* [About this exercise] Retype the line with "How do I perform: Click" exactly. Then retype every line after it through the end of the entries below, and nothing more, leaving out pictures.

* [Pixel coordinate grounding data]
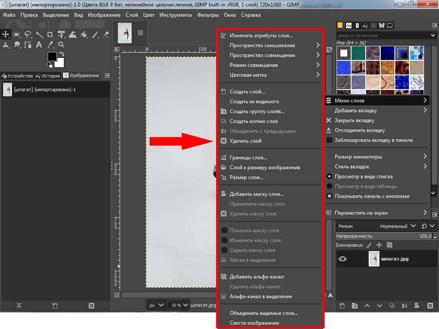Click 'Удалить слой' in the context menu
The height and width of the screenshot is (329, 439).
[x=245, y=141]
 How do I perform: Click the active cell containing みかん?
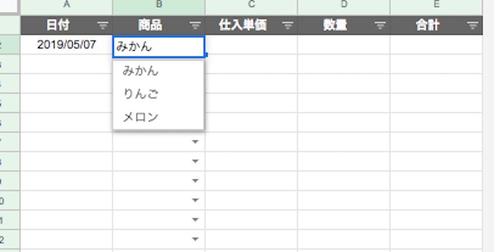159,47
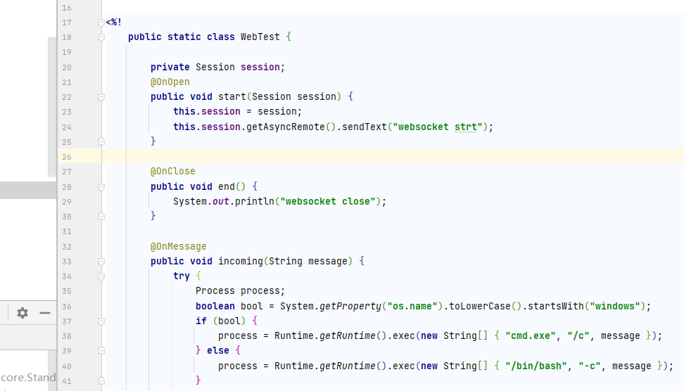Click the left panel vertical scrollbar
This screenshot has height=391, width=684.
click(x=51, y=105)
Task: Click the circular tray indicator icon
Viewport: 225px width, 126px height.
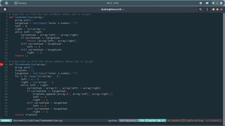Action: (x=201, y=3)
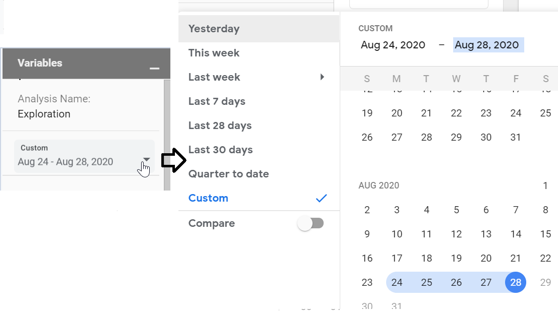This screenshot has width=558, height=311.
Task: Click the end date field Aug 28, 2020
Action: click(487, 45)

* [Your solution]
 How do I perform: Click the active cell containing みかん?
159,47
Click the left panel vertical scrollbar
This screenshot has height=391, width=684.
click(x=51, y=105)
Task: Click the circular tray indicator icon
Viewport: 225px width, 126px height.
Action: (x=201, y=3)
This screenshot has width=558, height=311.
Task: Click the end date field Aug 28, 2020
Action: click(487, 45)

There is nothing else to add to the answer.